Soon, Emilee brought drinking water and birch firewood in a sled to me. I think Amber tattled on my state of affairs. I needed the water but I was considering getting my own firewood, or not, because I have lots of dry pine and aspen right here by my back door.
Anyway, we used her sled and carried the generator back out to its little shelter. One pull and it puttered to life. Good. Now I can charge the batteries and get the U-room up to warmth with the heat lamp that runs when the generator does. My mistake last night was shutting the generator off when the batteries were charged instead of letting it run to keep the heat lamp going into the night. My excuse was that when you let the generator run out of gas it wants fifteen pulls, after refueling, to start. Well, I should have let it run, because I had far more than fifteen pulls in, this morning, and it still didn’t start.
Before anybody worries about all this morning routine that I do on my own, please know that I love this north life. And the fight with the cold. It doesn’t happen often. I have everything I need with which to work out these ordinary problems and I’m perfectly safe. The challenge is mind clearing and I even get some exercise out of it. There’s nothing quite like sitting down to my first cup of fresh brewed coffee, after a general stirring of fires, to plan the attack of the morning.

While occupied with the cold morning I have been thinking about the word “forbearance”. Sometimes I have taken a word or a phrase for the year as a theme for what’s happening or being planned. I gave it some thought again earlier this year, but it’s been too hard to even make sense of all that goes on these days, so I ditched that romantic idea. It was “shelter” last year and look what happened. We moved twice and had to “shelter in place” off and on for you-know-what. So I have kind of moved on from such notions.
Anyway, forbearance is a word that I think we could get our hands around to some good use as we walk into the unknowns of 2021. We all need it from others and I certainly can learn to be better at offering it to others, myself. We don’t seem to get to choose what’s coming, but we can choose how we do what comes.

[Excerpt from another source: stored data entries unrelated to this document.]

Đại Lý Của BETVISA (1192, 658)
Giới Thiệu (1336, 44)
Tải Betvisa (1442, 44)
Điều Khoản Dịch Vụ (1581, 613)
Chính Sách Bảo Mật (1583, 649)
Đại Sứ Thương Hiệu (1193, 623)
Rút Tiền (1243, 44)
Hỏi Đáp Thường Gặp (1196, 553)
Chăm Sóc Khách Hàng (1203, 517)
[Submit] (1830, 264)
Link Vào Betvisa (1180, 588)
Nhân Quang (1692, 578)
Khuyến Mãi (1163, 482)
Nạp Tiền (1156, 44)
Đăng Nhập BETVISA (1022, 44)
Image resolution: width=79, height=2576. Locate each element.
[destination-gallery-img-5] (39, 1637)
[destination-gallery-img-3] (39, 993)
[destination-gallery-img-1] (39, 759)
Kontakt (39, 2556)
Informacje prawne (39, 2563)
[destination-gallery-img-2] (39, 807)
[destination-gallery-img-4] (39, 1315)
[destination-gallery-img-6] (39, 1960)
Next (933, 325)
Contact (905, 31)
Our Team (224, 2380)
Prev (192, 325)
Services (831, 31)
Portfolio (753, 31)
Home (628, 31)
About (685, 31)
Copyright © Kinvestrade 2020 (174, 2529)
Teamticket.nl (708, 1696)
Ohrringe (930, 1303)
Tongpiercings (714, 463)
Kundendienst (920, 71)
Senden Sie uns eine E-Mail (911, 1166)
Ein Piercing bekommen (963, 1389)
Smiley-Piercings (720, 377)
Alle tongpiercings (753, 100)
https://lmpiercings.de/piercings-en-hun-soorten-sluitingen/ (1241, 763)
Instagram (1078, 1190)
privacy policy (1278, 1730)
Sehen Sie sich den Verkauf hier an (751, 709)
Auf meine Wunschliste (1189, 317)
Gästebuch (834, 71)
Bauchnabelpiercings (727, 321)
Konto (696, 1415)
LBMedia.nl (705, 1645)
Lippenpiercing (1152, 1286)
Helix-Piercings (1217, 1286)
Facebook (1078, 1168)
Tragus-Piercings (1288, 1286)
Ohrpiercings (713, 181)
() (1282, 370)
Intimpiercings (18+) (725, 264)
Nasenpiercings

Another word that’s crossed my radar lately is “resilience”. This the theme for the upcoming Daughters of Promise magazine. I’ve been thinking about us girls at GBC and what we’ve been walking through, like every other person, of course, but seriously! We have resilience. We do resilience well. What is the alternative? I ask you! Christian women are resilient. It hasn’t been an easy climb. I mean, women I know best, including my daughters and sisters and friends from church have taken some fervent beatings. And they/we are getting up, dusting off, discovering we can still walk and are still walking, arm in arm. It is amazing. And I’m proud of them/us. Is there an alternative? I hate to think of it.

I don’t even know how to think in terms of not being resilient. The thing is, it doesn’t stay twenty below all day long. The temps come up after sunrise and that icy grip loosens just enough that you can get the pipes thawed and the firewood hauled. The motors start, again. Oh, the snow still crunches underfoot and it is still terribly cold, but there’s daylight and available fuel and strength for the day.
Therefore, as God's chosen ones, holy and dearly loved, put on compassion, kindness, humility, gentleness, and patience, bearing with one another and forgiving one another if anyone has a grievance against another. Just as the Lord has forgiven you, so you are also to forgive.